====== DATASET CONTENT
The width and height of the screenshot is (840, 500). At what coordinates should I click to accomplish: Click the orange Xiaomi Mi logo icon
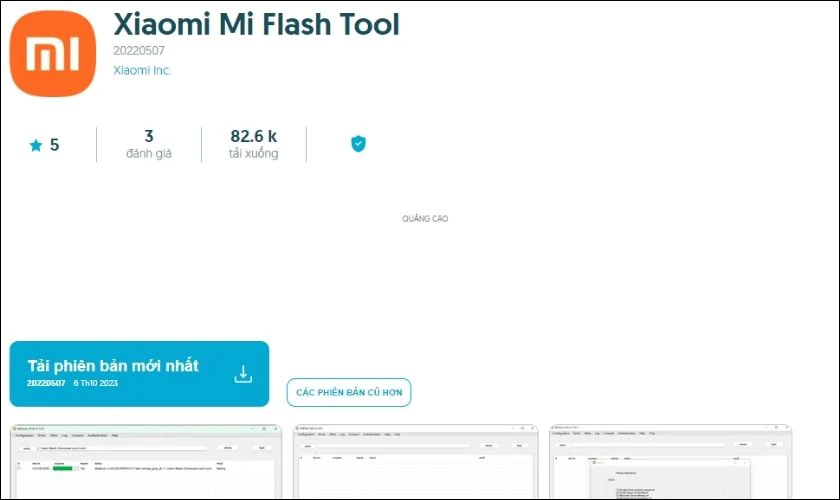pos(53,51)
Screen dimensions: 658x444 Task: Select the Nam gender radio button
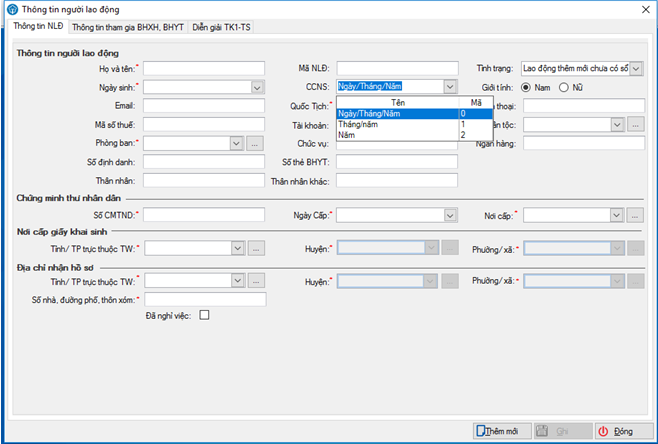(523, 87)
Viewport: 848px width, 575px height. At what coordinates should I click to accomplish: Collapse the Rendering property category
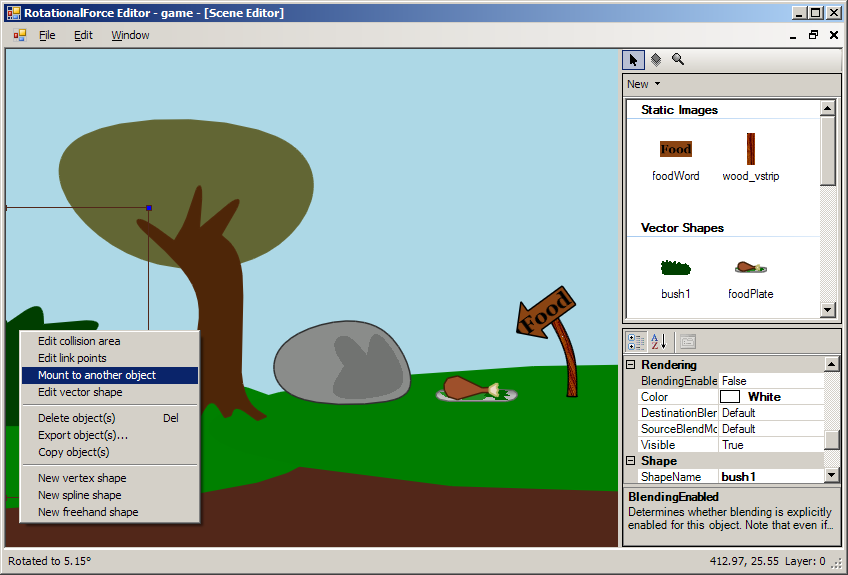point(630,365)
============
ABOUT THIS EXERCISE >>
Pictures stay out of the copy. Reproduce exactly the lines from the one containing "Screen dimensions: 658x444" through the last line of the records above, both included.

WRITTEN RESPONSE >>
Screen dimensions: 658x444 Task: Select the Nam gender radio button
(523, 87)
Viewport: 848px width, 575px height. At what coordinates should I click to accomplish: Collapse the Rendering property category
point(630,365)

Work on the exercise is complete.